School districts across the state are accused of blocking gay and lesbian Web sites from school computers and now, the American Civil Liberties Union is threatening to take legal action against Metro Nashville and Knox County.
It's standard practice in any public school system to filter what students can and cannot see on their computers, but according to the ACLU, what some school systems are blocking is against the law.
"Schools are allowing one side of an argument, one side of an issue to be heard and not the other side," said Hedy Weinberg with the ACLU of Tennessee. "You can't have a filter set up by the government where one side of an issue is available and the other side is... blocked."
The ACLU said the filtering software used by Metro and other districts automatically blocks educational Web sites relating to homosexuality but allows access to Web sites that oppose them.
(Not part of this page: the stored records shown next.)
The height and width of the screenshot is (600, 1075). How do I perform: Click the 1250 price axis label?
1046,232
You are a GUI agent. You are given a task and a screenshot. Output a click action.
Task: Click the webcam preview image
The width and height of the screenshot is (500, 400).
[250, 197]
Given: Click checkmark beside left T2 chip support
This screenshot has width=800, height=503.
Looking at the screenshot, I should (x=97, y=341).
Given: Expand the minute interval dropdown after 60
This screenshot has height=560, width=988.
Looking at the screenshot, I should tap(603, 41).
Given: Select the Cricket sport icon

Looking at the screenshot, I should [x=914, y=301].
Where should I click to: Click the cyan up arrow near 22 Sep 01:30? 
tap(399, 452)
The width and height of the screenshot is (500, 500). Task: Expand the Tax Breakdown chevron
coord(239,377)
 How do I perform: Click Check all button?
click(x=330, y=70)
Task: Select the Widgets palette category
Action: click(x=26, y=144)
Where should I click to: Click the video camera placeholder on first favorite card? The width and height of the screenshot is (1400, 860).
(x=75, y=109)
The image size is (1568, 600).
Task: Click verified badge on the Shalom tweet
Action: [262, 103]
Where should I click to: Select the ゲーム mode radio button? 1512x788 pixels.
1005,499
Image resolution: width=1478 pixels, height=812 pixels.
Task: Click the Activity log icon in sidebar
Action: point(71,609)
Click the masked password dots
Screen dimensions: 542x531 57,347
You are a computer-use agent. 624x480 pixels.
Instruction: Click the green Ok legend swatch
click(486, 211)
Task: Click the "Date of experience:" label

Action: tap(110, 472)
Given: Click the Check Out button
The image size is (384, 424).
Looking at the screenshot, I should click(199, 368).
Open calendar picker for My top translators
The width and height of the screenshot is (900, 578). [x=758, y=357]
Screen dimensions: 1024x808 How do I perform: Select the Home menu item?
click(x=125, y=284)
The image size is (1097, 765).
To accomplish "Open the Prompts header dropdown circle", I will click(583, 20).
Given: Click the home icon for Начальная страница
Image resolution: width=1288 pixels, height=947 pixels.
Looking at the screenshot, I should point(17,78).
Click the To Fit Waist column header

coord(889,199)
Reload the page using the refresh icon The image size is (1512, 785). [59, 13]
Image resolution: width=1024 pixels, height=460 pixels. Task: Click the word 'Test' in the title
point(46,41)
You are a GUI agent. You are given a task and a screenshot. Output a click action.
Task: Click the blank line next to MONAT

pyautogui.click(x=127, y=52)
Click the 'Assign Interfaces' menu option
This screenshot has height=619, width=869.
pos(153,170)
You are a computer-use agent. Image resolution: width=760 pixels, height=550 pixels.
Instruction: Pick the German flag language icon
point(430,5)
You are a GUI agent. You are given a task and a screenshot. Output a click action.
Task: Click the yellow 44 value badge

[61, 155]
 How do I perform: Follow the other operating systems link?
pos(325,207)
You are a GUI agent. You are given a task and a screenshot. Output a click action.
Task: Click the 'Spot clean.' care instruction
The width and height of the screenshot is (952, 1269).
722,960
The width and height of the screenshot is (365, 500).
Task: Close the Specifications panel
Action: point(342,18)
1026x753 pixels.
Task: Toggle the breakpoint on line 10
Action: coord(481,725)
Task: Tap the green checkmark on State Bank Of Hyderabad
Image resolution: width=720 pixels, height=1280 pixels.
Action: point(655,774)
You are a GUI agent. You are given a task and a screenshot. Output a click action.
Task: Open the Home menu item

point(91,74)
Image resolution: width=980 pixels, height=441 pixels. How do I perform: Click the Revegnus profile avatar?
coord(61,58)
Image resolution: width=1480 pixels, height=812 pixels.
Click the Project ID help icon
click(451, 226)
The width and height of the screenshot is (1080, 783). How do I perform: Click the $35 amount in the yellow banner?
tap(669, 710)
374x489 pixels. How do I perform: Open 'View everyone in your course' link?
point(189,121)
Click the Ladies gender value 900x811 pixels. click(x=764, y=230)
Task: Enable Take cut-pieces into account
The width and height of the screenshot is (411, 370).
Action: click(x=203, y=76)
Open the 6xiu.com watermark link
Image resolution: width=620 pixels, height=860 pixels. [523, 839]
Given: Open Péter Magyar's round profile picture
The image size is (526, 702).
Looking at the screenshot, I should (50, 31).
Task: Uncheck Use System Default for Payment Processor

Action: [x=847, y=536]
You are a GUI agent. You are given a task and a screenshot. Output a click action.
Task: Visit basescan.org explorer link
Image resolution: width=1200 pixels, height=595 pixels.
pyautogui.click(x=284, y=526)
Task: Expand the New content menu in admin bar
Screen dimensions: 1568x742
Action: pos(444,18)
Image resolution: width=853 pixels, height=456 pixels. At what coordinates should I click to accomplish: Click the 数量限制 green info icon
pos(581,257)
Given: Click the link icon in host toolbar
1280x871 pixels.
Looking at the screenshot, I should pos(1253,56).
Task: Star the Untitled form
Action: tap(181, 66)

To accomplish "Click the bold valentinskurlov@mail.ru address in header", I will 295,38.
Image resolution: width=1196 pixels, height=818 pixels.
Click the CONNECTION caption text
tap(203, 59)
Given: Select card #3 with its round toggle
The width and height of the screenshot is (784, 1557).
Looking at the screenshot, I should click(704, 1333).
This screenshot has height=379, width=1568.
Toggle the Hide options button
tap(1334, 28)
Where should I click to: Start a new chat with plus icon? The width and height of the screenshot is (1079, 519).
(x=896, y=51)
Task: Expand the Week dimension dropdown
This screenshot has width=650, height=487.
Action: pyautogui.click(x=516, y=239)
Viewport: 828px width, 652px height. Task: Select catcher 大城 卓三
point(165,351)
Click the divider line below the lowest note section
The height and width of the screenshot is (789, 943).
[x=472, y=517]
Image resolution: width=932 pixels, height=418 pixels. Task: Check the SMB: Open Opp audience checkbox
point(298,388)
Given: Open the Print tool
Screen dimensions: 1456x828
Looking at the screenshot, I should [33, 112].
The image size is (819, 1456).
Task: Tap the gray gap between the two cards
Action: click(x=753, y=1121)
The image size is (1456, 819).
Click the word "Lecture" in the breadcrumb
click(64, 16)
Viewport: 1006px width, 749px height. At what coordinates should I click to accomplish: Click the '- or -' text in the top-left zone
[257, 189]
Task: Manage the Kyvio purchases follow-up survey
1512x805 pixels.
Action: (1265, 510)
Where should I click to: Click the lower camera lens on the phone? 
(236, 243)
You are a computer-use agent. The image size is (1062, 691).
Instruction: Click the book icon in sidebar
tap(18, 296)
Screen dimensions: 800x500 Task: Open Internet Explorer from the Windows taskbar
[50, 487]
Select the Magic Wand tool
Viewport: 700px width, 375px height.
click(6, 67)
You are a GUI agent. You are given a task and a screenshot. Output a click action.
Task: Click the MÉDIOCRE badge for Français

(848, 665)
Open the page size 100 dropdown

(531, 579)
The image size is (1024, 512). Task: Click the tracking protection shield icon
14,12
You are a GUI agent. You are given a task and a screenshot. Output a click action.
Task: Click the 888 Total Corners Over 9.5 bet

Metro student Eric Austin thinks educational gay and lesbian Web sites should be available to students.
"If a gay student wanted to... get information about organizations that can help him, he wouldn't be able to. It would be like an African American student not being able to get to the NAACP's Web site," he told News 2.
The ACLU is asking Metro and Knox County to unblock the Web sites by the beginning of the next school year.
It wants a response by the end of April and if not, it plans to sue as a last resort.
Metro officials said they have yet to see the letter from the ACLU.
There are 135 school districts in Tennessee.
According to the ACLU, more than 100 of them use the filtering software that blocks gay and lesbian Web sites by default.